As in Blair v. Equifax Check Services, Inc., 181 F.3d 832 (7th Cir.1999), we have been asked to approve an interlocutory appeal under Fed. R. Civ. P. 23(f). See also 28 U.S.C. § 1292(e); Fed. R. App. P. 5. And as in Blair, there is a preliminary question about appellate jurisdiction. Rule 23(f) authorizes us to “permit an appeal from an order of a district court granting or denying class action certification under this rule if application is made to it within ten days after entry of the order.” Blair held an appeal may be filed either from the order itself or from the disposition of a request for reconsideration filed within the time for appeal. Now we drop the other shoe: if the request for reconsideration is filed more than ten days after the order “granting or denying class action certification under this rule”, then appeal must wait until the final judgment.

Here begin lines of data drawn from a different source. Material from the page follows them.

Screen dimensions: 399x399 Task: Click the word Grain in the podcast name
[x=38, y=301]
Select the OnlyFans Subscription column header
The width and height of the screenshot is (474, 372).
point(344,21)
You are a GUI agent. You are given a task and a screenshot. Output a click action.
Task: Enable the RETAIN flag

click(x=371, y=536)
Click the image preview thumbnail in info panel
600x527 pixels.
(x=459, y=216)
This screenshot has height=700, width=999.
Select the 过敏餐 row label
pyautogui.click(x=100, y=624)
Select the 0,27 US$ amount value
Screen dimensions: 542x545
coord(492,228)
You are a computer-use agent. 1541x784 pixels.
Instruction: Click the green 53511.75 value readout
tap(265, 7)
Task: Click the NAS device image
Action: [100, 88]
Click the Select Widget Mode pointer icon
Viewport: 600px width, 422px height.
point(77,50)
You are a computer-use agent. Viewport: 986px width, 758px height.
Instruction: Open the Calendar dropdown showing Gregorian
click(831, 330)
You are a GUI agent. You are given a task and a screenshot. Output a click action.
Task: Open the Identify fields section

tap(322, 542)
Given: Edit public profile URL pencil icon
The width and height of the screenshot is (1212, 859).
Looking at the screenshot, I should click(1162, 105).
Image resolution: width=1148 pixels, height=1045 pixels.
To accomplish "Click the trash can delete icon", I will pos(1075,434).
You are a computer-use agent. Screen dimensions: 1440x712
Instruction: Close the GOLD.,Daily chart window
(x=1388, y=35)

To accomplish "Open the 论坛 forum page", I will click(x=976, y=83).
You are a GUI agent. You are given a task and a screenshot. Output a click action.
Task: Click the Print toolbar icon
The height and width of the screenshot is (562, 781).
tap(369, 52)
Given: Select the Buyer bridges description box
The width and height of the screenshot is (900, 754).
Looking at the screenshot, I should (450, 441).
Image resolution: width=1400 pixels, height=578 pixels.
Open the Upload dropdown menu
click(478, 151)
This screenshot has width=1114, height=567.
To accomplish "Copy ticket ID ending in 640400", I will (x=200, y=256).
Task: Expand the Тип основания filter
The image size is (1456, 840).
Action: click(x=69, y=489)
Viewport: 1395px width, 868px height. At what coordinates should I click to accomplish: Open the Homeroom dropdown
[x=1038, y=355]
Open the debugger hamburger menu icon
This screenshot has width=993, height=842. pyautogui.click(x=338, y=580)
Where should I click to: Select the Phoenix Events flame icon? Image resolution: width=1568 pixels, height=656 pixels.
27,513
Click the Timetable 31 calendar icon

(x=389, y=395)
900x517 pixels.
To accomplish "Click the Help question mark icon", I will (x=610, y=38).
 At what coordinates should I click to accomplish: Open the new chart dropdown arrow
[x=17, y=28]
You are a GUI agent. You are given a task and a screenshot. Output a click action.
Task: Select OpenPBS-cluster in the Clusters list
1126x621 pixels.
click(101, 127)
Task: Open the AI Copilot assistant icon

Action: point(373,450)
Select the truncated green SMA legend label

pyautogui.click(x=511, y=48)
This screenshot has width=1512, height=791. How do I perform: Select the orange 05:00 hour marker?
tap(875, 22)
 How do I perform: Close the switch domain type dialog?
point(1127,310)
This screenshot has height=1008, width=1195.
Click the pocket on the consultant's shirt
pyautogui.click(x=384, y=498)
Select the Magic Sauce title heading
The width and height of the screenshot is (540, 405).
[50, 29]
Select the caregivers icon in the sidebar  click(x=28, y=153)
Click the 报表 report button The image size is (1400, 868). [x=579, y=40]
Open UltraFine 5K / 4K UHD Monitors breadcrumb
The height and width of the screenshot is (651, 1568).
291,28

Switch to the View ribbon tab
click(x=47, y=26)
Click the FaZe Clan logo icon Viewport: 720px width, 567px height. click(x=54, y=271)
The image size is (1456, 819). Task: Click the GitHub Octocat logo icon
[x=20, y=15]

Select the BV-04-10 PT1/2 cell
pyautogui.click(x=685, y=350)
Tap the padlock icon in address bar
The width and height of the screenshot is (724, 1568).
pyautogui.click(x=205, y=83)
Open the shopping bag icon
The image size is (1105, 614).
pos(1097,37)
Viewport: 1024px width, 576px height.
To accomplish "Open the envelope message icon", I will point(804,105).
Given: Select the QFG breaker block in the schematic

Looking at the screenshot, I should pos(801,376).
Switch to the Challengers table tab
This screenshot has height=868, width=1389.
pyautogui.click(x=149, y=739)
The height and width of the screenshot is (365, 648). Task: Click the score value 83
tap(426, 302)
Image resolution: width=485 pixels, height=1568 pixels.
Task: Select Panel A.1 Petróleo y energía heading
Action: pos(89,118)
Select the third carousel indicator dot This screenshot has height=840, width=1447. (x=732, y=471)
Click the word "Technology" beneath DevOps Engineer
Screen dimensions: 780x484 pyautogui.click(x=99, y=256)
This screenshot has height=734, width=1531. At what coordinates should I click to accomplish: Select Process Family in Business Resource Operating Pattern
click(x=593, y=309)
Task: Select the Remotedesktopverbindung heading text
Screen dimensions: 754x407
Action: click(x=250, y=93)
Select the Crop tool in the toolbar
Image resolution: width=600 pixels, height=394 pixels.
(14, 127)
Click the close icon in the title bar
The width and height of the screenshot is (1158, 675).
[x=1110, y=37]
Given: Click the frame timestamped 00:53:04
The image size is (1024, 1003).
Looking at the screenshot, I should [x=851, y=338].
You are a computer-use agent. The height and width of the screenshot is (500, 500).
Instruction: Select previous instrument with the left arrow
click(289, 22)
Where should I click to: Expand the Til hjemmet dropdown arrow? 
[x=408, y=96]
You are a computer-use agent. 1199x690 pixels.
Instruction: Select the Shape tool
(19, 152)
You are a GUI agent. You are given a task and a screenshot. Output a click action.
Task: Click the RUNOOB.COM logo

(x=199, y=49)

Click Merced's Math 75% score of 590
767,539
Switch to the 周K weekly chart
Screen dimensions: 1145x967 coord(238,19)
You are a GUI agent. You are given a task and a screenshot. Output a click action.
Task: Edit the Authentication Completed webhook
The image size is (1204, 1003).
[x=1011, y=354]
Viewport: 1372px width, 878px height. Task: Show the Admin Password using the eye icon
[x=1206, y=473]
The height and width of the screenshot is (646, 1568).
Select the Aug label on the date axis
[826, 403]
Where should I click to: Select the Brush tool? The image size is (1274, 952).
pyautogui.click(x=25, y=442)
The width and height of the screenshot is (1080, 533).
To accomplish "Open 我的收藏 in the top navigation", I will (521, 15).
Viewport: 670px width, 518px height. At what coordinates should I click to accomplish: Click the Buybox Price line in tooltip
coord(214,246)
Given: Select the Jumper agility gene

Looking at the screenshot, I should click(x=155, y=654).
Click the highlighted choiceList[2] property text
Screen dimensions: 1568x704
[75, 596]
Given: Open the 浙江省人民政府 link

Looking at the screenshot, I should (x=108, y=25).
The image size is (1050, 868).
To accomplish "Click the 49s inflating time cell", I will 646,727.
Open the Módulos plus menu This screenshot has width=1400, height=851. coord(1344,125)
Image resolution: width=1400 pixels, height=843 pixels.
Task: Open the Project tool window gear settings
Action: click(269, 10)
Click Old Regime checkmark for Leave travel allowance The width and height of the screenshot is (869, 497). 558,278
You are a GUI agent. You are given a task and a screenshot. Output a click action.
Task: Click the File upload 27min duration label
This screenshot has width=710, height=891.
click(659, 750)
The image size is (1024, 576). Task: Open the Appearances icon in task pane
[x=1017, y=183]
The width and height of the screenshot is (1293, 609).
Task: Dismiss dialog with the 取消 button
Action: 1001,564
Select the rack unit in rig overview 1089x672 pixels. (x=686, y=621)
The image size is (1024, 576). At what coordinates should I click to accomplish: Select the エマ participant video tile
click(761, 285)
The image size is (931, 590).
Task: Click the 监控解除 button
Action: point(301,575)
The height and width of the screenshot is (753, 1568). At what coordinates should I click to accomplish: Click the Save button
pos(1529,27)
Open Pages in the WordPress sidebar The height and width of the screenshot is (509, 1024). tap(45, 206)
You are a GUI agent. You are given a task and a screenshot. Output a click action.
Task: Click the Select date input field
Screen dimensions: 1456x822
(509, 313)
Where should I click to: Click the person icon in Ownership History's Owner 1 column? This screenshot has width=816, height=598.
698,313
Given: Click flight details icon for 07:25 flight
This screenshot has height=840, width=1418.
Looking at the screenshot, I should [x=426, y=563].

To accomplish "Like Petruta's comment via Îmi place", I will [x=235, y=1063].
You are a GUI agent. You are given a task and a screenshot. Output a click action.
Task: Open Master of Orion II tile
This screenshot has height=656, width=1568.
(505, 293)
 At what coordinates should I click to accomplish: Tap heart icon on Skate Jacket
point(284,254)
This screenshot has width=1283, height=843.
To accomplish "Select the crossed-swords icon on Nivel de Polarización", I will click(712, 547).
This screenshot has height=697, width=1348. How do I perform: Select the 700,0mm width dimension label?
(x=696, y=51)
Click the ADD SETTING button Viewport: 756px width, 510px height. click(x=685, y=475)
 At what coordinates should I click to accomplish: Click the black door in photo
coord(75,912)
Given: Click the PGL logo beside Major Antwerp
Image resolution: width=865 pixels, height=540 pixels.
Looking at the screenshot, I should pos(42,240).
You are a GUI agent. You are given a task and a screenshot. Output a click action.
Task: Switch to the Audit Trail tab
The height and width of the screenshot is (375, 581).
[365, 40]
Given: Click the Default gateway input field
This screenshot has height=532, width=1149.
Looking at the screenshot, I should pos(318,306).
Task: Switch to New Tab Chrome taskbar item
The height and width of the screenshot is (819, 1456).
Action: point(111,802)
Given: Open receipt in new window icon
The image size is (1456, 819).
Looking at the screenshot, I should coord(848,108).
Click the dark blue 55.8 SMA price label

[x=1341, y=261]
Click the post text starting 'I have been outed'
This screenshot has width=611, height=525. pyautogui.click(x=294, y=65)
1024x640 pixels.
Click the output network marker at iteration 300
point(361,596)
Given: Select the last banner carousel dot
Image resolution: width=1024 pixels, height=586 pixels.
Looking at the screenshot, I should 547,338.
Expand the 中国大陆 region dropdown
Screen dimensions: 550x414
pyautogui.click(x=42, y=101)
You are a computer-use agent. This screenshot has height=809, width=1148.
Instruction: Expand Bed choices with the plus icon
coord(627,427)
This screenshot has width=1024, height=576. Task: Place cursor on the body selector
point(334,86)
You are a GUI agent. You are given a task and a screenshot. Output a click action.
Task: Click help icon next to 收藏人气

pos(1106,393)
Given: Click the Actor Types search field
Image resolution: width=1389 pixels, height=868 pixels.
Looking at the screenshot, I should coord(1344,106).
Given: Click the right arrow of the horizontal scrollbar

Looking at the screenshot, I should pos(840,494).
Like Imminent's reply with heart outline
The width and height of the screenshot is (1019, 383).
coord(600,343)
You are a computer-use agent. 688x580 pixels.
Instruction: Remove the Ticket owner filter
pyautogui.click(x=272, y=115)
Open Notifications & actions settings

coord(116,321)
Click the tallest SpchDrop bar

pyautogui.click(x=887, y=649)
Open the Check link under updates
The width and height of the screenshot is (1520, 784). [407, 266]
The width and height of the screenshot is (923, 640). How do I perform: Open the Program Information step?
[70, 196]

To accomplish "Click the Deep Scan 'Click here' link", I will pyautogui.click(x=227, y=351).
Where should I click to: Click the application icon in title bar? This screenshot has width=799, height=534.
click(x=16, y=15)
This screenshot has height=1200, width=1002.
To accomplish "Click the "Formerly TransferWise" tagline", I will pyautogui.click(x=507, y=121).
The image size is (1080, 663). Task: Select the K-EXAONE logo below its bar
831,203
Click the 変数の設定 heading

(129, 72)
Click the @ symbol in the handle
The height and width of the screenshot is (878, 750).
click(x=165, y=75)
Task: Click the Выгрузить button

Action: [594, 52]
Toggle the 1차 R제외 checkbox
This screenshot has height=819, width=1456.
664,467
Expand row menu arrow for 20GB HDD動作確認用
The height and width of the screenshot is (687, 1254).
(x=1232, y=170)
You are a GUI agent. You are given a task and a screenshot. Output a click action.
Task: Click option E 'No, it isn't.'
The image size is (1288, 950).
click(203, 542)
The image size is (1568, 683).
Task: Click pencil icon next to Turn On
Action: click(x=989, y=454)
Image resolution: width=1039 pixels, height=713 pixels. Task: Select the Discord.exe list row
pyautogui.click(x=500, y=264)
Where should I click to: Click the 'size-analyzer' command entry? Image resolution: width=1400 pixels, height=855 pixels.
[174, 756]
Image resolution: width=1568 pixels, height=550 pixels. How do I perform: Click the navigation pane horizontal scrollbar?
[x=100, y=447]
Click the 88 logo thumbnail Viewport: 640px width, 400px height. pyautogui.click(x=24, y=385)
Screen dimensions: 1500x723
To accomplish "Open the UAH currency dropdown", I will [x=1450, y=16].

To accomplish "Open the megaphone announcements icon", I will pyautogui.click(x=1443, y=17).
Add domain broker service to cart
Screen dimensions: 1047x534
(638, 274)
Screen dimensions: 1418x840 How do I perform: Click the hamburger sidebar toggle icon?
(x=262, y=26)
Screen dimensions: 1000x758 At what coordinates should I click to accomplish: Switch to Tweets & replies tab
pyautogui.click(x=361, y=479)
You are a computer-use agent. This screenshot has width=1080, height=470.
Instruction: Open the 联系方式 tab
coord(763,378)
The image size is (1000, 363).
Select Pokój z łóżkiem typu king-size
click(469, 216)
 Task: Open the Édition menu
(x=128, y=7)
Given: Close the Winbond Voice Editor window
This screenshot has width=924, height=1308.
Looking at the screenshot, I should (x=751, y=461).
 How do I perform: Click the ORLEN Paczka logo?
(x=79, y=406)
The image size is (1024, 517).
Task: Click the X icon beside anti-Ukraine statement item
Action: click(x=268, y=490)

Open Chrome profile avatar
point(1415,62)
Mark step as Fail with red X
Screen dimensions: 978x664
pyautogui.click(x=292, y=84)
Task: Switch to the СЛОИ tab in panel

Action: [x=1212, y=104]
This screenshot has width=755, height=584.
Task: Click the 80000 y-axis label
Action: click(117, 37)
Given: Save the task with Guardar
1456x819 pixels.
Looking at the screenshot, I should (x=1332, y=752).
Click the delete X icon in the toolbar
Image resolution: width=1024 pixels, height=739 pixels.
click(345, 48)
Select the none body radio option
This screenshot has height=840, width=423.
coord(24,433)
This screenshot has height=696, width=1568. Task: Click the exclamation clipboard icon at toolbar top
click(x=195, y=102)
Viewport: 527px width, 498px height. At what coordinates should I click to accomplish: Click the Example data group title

This case was certified as a class action on April 10, 1997. In August 1998 defendant asked the district court to decertify the class. Defendant’s motion was *893denied on March 31, 1999, and a petition for leave to appeal was filed within ten days of that order. (Ten rule days, not ten calendar days; under Fed. R. Civ. P. 6(a) weekends and holidays do not count when a time limit prescribed by the civil rules is ten days or fewer.) Blair shows that a motion to reconsider filed more than ten days after the order is too late to preserve the possibility of appeal under Rule 23(f), and we do not think that it matters what caption the litigant places on the motion to reconsider. ' This case demonstrates why that limit is essential. Otherwise, by styling a motion to reconsider as a motion to decertify the class, a litigant could defeat the function of the ten-day line drawn in Rule 23(f).
Interlocutory appeals are rare, because they may disrupt progress of the case. Because the decision whether a suit will proceed as a class action is so vital, and sometimes so hard to review at the end of the case, Rule 23(f) permits the court of appeals to accelerate appellate review; but to ensure that there is only one window of potential disruption, and to permit the parties to proceed in confidence about the scope and stakes of the case thereafter, the window of review is deliberately small.
Blair analogizes a motion for reconsideration to a post-judgment motion under Fed. R. Civ. P. 50 or 59(e). That analogy also supplies details about the effect of successive or belated motions in the district court. A motion filed after the time allowed by these rules does not extend the time for appellate review. Browder v. Director, Department of Corrections, 434 U.S. 257, 98 S.Ct. 556, 54 L.Ed.2d 521 (1978). A second or successive motion for reconsideration is just a motion filed after ten days: it does not restart the clock for appellate review. Charles v. Daley, 799 F.2d 343, 347-48 (7th Cir.1986). Cf. Midland Coal Co. v. Director, OWCP, 149 F.3d 558, 563-64 (7th Cir.1998) (same rule for judicial review of administrative action).
To this rule there is a solitary exception, which we fancy would apply to Rule 23(f) as well: if in response to a belated motion for reconsideration the judge materially alters the decision, then the party aggrieved by the alteration may appeal within the normal time. FTC v. Minneapolis-Honeywell Co., 344 U.S. 206, 211, 73 S.Ct. 245, 97 L.Ed. 245 (1952); Charles, 799 F.2d at 348. Thus, had the district judge granted defendant’s motion and decertified the class, plaintiffs would have had ten days under Rule 23(f) to seek permission to appeal. Instead, however, the judge denied the motion and left the class definition in place. Accepting an appeal from such a decision would abandon the time limit for all practical purposes. That step would be both unauthorized and imprudent.
The petition for leave to appeal is dismissed for want of jurisdiction.